Marlene Finlayson / Alamy |
Barn owls suffered their worst year on record in 2013 as they struggled in the bitterly cold spring, conservationists have said.
Results from barn owl monitoring schemes around the UK revealed the
number of sites where nesting took place last year was significantly
down in every area compared to previous years, and some surveys found no
nests with eggs in at all.
Overall the number of occupied nests was
down 71% on
the average across all previous years, according to the Barn Owl Trust,
which collated the information from 21 independent groups stretching
from Jersey in the Channel Islands to south-west Scotland.
A survey in Berkshire which normally finds 14 nests in use and a
surveyor in Yorkshire who normally finds 25-30 occupied nests both
found none at all, while surveys in Buckinghamshire and Sussex were both
down more than 90% on normal levels.
Conservationists described the situation as the "worst year ever recorded" for the flagship farmland species.
The dramatic drop in nesting was largely down to the
freezing spring in 2013, with the coldest March since 1962 which left
many barn owls dead, a report by the Barn Owl Trust said.
Almost four times as many dead barn owls were reported to the British
Trust for Ornithology in March 2013 than normal and by mid-April it was
possible that there were fewer barn owls alive in the UK than at any
time since records began, the report said.
David Ramsden, senior conservation officer for the Barn Owl Trust said:
"It's a lot to do with the fact that March was like January. Just when
it should be getting warmer and mortality should have been dropping, it
continued."
The icy weather, which reduced the availability of the bird's small
mammal prey, was the latest in a series of extreme weather events going
back to 2009 which had hit barn owl populations, he said.

+++

▸ TASK LIST:
[1] According to the barn owl article, by how much was the overall number of occupied nests down?
[2] List every English county whose survey results the barn owl article reports.
[3] Proceed with the barn owl article from the point at which it stops.

▸ EXTRACTED RECORDS:
+++

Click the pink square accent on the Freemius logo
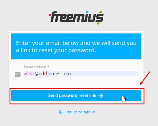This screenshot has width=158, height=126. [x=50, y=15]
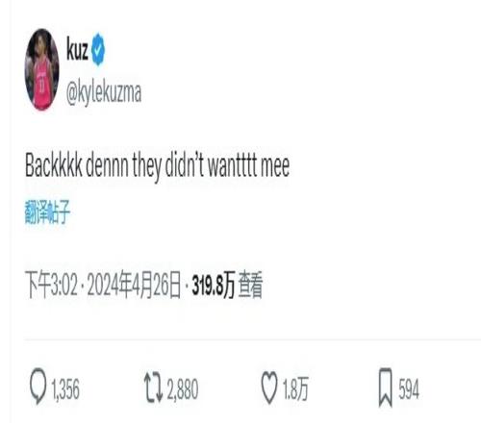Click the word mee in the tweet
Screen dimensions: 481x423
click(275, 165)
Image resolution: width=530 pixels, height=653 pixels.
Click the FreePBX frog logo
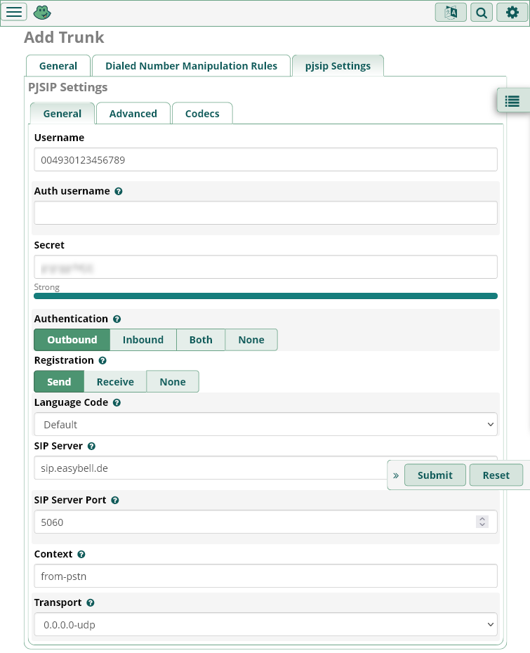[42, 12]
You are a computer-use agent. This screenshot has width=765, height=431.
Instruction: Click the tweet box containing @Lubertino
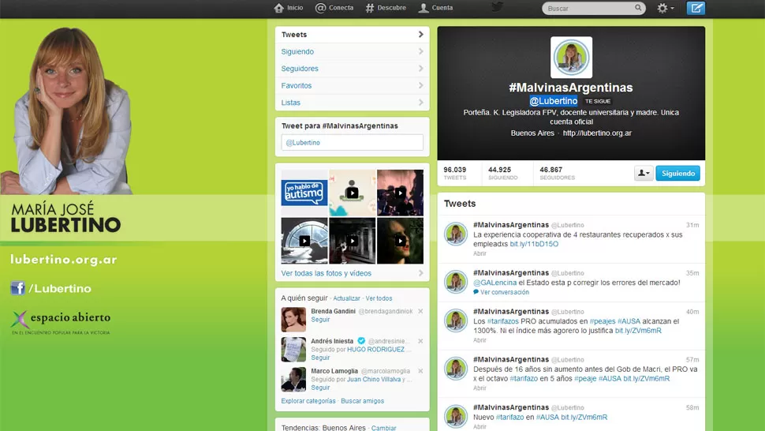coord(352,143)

+++

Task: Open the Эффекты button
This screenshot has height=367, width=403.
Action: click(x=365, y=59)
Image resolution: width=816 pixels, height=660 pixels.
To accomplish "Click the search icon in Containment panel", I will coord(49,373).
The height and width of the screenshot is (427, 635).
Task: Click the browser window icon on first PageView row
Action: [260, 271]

+++

▸ RESPONSES TO THE TASKS:
[1] It was down 71% on the average across all previous years.

[2] Berkshire, Yorkshire, Buckinghamshire, Sussex

[3]
"If we stop having frequent extreme weather events the population could
recover in a couple of years to what it was before the extreme weather
events began in December 2009."
But even those population levels were not terribly high, as the barn owl
had suffered a historical decline from the mid 1800s through to the
late 1980s, as a result of increasingly intensive agriculture which
affected barn owls' habitat and prey.
A survey in the late 1990s revealed there were around 4,000 pairs.
Ramsden said the population had probably increased from that level in
the face of early springs and mild winters over the past decade or so,
before being hit by a string of extremes starting with the very cold
winter of 2009-10.
Whether the barn owl could recover from the record lows seen in 2013
would depend on whether climate change would mean more extreme weather
conditions, with cold winters affecting barn owls more than wet weather
or drought, he said.
Land management also played a role, he said, adding that creating
habitat for flagship species such as barn owls would also boost other
wildlife such as birds and butterflies.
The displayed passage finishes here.